* GIVEN INFORMATION
--*--

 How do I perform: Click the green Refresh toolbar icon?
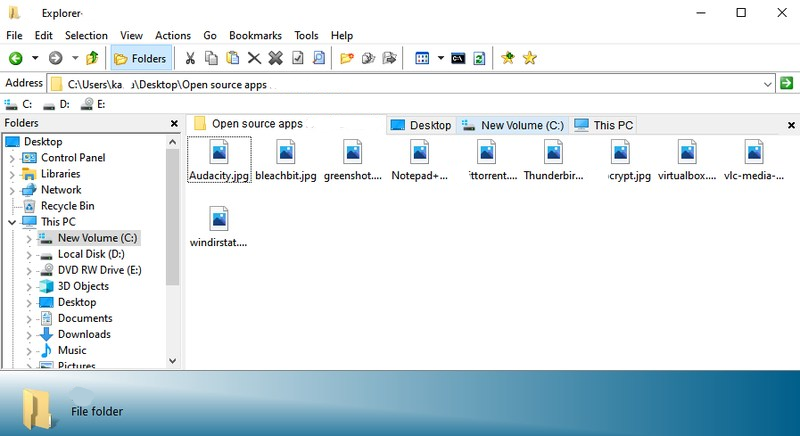click(x=479, y=58)
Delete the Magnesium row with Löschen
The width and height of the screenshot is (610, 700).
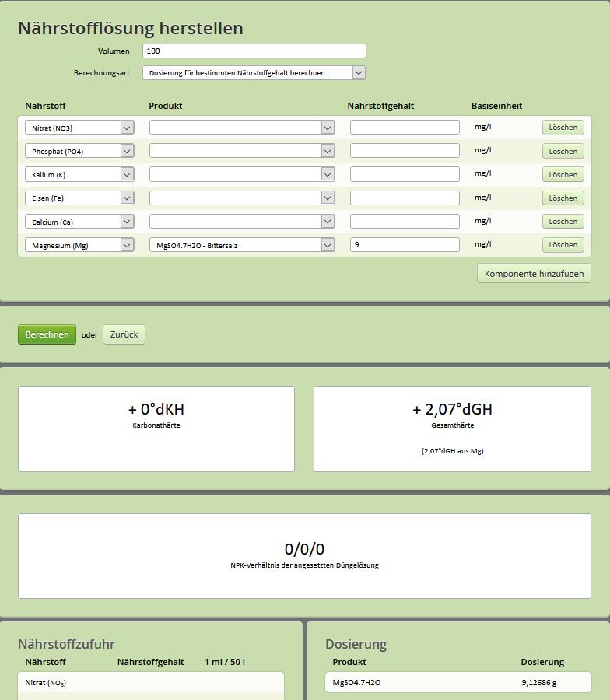pyautogui.click(x=563, y=245)
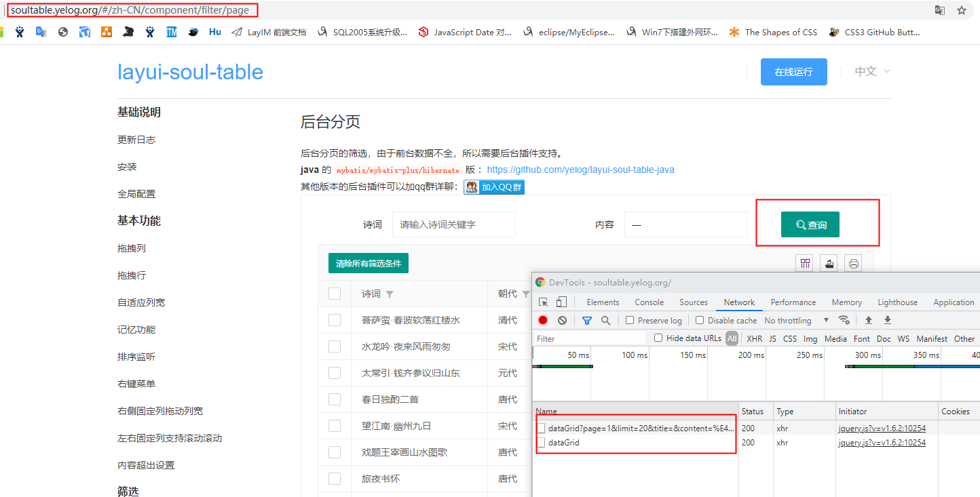The width and height of the screenshot is (980, 497).
Task: Open the table column settings icon
Action: click(804, 263)
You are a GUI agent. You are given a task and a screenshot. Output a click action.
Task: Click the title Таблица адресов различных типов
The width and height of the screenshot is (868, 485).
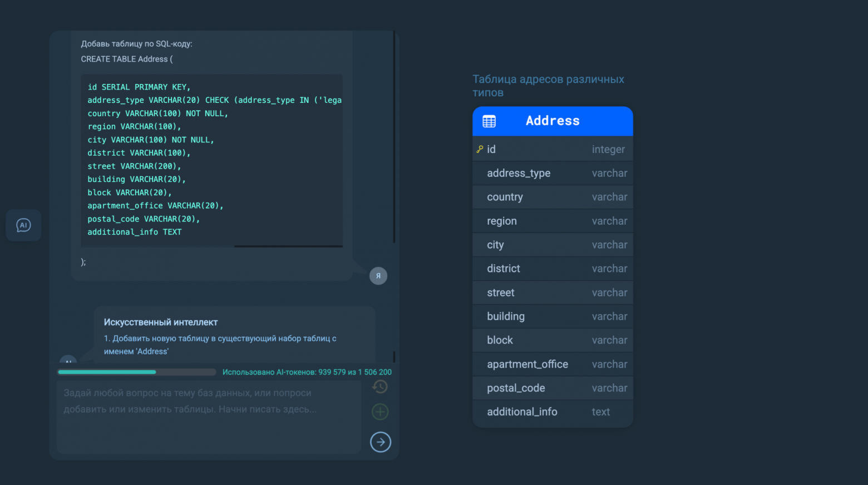tap(548, 86)
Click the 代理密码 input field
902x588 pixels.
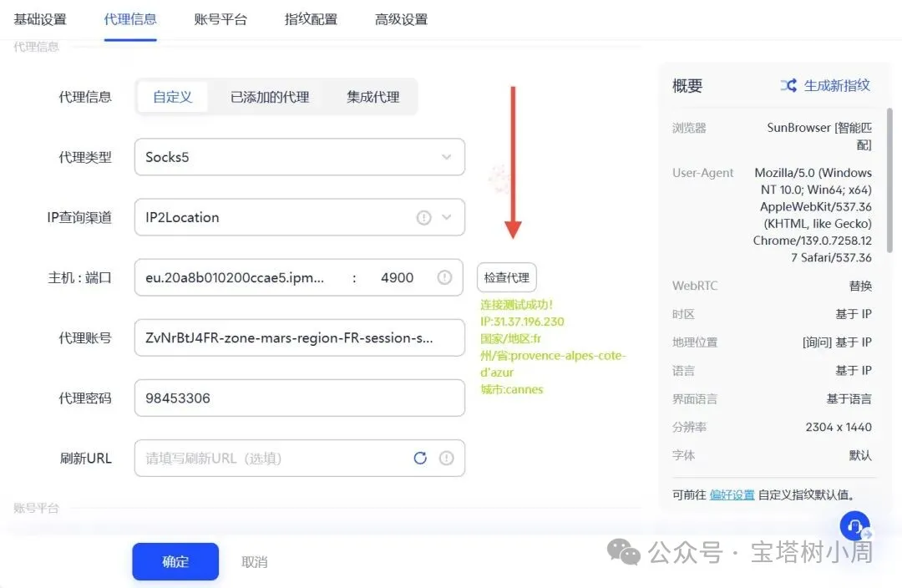[x=299, y=398]
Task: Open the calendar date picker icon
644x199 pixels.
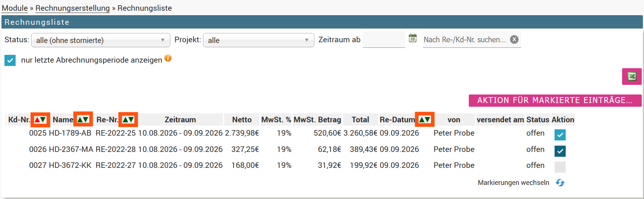Action: point(413,38)
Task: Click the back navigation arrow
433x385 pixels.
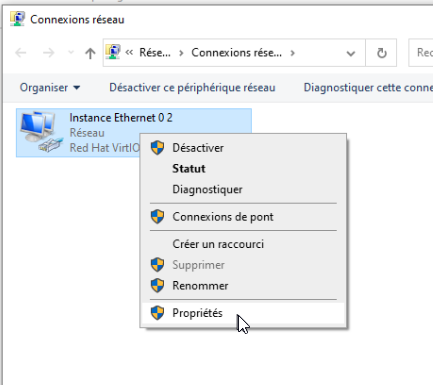Action: [x=21, y=53]
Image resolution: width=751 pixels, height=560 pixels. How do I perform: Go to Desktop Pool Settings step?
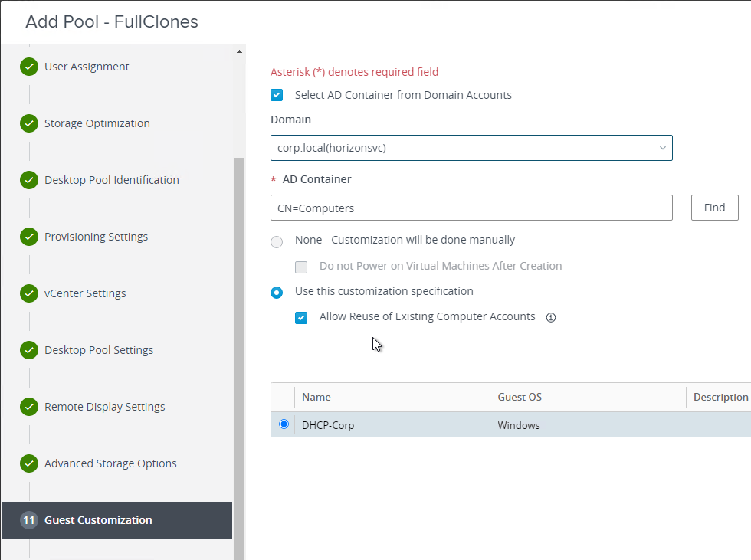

--*--

* TASK OBJECTIVE
Pictures are not part of the copy. Please reproduce the material word for word.

* ANSWER TO THIS EXERCISE
 How do I perform: Click the green Refresh toolbar icon?
click(x=479, y=58)
Delete the Magnesium row with Löschen
The width and height of the screenshot is (610, 700).
pyautogui.click(x=563, y=245)
The width and height of the screenshot is (980, 497).
Task: Open the table column settings icon
Action: click(804, 263)
You are a GUI agent. You are given a task and a screenshot. Output a click action.
Task: Click the title Таблица адресов различных типов
The width and height of the screenshot is (868, 485).
tap(548, 86)
Click the 代理密码 input field
902x588 pixels.
[x=299, y=398]
Task: Open the calendar date picker icon
644x199 pixels.
Action: point(413,38)
Task: Click the back navigation arrow
433x385 pixels.
Action: [x=21, y=53]
Image resolution: width=751 pixels, height=560 pixels. How do I perform: Go to Desktop Pool Settings step?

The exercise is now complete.